Copy the records below unchanged, except write "Sign in with" wherever "登录方式" appears.

(begin)

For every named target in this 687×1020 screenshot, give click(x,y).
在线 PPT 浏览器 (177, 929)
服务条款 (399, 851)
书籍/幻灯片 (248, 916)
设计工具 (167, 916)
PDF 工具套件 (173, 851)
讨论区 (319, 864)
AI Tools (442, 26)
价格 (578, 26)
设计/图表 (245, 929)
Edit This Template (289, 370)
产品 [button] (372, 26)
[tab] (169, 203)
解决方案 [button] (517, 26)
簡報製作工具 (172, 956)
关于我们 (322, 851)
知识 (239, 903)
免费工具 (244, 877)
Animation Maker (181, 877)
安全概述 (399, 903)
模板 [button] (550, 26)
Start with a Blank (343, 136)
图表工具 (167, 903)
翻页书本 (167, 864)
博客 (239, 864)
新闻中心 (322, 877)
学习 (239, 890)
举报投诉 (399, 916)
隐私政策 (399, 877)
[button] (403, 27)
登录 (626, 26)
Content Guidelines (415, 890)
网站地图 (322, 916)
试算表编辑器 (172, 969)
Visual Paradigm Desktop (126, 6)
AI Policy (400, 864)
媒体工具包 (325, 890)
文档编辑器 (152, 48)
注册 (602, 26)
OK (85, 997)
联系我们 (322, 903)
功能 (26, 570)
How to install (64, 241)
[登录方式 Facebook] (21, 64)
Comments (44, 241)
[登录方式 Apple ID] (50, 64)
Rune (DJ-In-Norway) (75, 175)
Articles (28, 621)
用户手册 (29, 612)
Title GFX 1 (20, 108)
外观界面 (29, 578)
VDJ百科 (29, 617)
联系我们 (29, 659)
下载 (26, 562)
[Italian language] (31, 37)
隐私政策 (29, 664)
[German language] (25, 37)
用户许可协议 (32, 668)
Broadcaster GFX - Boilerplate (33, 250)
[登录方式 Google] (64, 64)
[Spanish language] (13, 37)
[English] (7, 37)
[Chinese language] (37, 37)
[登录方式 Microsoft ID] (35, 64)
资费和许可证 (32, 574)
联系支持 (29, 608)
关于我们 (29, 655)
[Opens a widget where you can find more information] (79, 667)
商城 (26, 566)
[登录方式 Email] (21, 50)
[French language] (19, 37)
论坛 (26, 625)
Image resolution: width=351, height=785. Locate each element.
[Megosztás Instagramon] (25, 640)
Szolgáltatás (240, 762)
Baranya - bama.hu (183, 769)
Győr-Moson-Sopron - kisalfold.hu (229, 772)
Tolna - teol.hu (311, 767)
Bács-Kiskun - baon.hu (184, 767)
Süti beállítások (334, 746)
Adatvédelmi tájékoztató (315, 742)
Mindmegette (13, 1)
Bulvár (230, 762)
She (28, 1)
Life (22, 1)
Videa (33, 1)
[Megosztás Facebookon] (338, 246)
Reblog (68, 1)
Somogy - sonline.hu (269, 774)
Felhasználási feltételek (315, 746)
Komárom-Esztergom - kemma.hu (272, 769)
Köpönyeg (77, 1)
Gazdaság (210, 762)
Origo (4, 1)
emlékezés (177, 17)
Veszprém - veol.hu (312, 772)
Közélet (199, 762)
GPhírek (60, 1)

(end)

SOLUTION TO THIS EXERCISE =>
For every named target in this 687×1020 screenshot, give click(x,y).
在线 PPT 浏览器 (177, 929)
服务条款 (399, 851)
书籍/幻灯片 (248, 916)
设计工具 (167, 916)
PDF 工具套件 (173, 851)
讨论区 (319, 864)
AI Tools (442, 26)
价格 (578, 26)
设计/图表 (245, 929)
Edit This Template (289, 370)
产品 [button] (372, 26)
[tab] (169, 203)
解决方案 [button] (517, 26)
簡報製作工具 (172, 956)
关于我们 (322, 851)
知识 (239, 903)
免费工具 (244, 877)
Animation Maker (181, 877)
安全概述 (399, 903)
模板 [button] (550, 26)
Start with a Blank (343, 136)
图表工具 (167, 903)
翻页书本 (167, 864)
博客 (239, 864)
新闻中心 (322, 877)
学习 (239, 890)
举报投诉 (399, 916)
隐私政策 (399, 877)
[button] (403, 27)
登录 (626, 26)
Content Guidelines (415, 890)
网站地图 (322, 916)
试算表编辑器 (172, 969)
Visual Paradigm Desktop (126, 6)
AI Policy (400, 864)
媒体工具包 (325, 890)
文档编辑器 (152, 48)
注册 (602, 26)
OK (85, 997)
联系我们 (322, 903)
功能 (26, 570)
How to install (64, 241)
[Sign in with Facebook] (21, 64)
Comments (44, 241)
[Sign in with Apple ID] (50, 64)
Rune (DJ-In-Norway) (75, 175)
Articles (28, 621)
用户手册 (29, 612)
Title GFX 1 (20, 108)
外观界面 (29, 578)
VDJ百科 (29, 617)
联系我们 (29, 659)
下载 (26, 562)
[Italian language] (31, 37)
隐私政策 (29, 664)
[German language] (25, 37)
用户许可协议 (32, 668)
Broadcaster GFX - Boilerplate (33, 250)
[Sign in with Google] (64, 64)
[Spanish language] (13, 37)
[English] (7, 37)
[Chinese language] (37, 37)
[Sign in with Microsoft ID] (35, 64)
资费和许可证 (32, 574)
联系支持 (29, 608)
关于我们 (29, 655)
[Opens a widget where you can find more information] (79, 667)
商城 (26, 566)
[Sign in with Email] (21, 50)
[French language] (19, 37)
论坛 (26, 625)
Image resolution: width=351, height=785. Locate each element.
[Megosztás Instagramon] (25, 640)
Szolgáltatás (240, 762)
Baranya - bama.hu (183, 769)
Győr-Moson-Sopron - kisalfold.hu (229, 772)
Tolna - teol.hu (311, 767)
Bács-Kiskun - baon.hu (184, 767)
Süti beállítások (334, 746)
Adatvédelmi tájékoztató (315, 742)
Mindmegette (13, 1)
Bulvár (230, 762)
She (28, 1)
Life (22, 1)
Videa (33, 1)
[Megosztás Facebookon] (338, 246)
Reblog (68, 1)
Somogy - sonline.hu (269, 774)
Felhasználási feltételek (315, 746)
Komárom-Esztergom - kemma.hu (272, 769)
Köpönyeg (77, 1)
Gazdaság (210, 762)
Origo (4, 1)
emlékezés (177, 17)
Veszprém - veol.hu (312, 772)
Közélet (199, 762)
GPhírek (60, 1)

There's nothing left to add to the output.